- Genre: Talk show
- Directed by: Hannah Lux Davis
- Presented by: Demi Lovato
- Country of origin: United States
- Original language: English
- No. of seasons: 1
- No. of episodes: 9

Production
- Executive producers: Demi Lovato; Scooter Braun; J. D. Roth; Adam Greener; Allison Kaye; Scott Manson; Todd Yasui; Sara Hansemann;
- Running time: 5–7 minutes
- Production companies: GoodStory Entertainment; SB Projects;

Original release
- Network: The Roku Channel
- Release: July 30, 2021

= The Demi Lovato Show =

American talk show

The Demi Lovato Show is an American television talk show hosted by its namesake Demi Lovato. It premiered on July 30, 2021, on The Roku Channel.

==Premise==
The Demi Lovato Show features candid
conversations with special guests and covers topics including activism, feminism, gender identity, sex and body positivity, mental health and UFOs.

==Production==
On February 6, 2020, Quibi announced a talk show Pillow Talk with Demi Lovato, to be hosted by Demi Lovato.

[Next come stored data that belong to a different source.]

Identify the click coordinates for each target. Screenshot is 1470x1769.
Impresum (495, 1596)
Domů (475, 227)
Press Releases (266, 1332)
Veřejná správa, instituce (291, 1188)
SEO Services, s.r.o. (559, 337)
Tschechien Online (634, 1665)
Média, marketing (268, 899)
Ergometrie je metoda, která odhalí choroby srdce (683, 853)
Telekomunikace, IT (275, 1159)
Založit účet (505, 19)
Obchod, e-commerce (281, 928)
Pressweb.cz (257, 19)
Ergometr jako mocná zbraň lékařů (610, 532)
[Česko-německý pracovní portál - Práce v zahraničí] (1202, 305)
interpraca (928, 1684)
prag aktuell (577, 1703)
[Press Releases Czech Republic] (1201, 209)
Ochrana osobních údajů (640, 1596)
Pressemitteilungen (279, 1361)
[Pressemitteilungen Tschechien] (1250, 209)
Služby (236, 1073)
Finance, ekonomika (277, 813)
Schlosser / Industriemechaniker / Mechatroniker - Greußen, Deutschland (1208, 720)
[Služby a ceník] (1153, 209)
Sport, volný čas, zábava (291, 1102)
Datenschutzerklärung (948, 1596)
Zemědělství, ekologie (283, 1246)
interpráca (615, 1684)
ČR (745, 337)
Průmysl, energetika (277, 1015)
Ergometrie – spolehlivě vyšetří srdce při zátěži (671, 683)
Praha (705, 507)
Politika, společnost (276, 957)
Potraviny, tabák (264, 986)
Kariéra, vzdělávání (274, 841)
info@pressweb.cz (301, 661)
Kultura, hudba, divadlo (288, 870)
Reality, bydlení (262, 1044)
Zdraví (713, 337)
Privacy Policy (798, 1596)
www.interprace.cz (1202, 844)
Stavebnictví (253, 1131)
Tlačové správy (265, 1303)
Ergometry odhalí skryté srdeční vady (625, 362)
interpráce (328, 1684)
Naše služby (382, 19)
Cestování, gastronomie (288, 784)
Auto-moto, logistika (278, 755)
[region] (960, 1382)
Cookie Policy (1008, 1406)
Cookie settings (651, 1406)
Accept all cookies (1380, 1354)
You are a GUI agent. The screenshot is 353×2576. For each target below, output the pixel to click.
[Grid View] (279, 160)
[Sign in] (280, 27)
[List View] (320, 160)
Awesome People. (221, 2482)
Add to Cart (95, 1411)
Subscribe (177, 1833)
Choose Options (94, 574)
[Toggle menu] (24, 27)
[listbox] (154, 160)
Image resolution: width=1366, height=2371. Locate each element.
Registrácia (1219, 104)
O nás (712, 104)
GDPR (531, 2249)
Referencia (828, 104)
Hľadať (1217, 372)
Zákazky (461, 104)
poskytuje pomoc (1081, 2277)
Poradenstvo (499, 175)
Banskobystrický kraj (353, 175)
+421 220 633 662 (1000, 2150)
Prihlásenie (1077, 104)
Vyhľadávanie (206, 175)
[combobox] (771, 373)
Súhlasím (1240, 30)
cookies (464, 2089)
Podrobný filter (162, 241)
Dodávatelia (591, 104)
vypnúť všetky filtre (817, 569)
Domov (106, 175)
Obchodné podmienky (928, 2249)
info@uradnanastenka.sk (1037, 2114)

Executive producers were expected to include Lovato, Scooter Braun, J. D. Roth, Allison Kaye, Scott Manson, and Adam Greener with Hannah Lux Davis was slated to direct. Production companies involved with the series were slated to consist of GoodStory Entertainment and Braun's SB Projects. In October 2020, Quibi announced its shutdown, raising questions about the future of the series.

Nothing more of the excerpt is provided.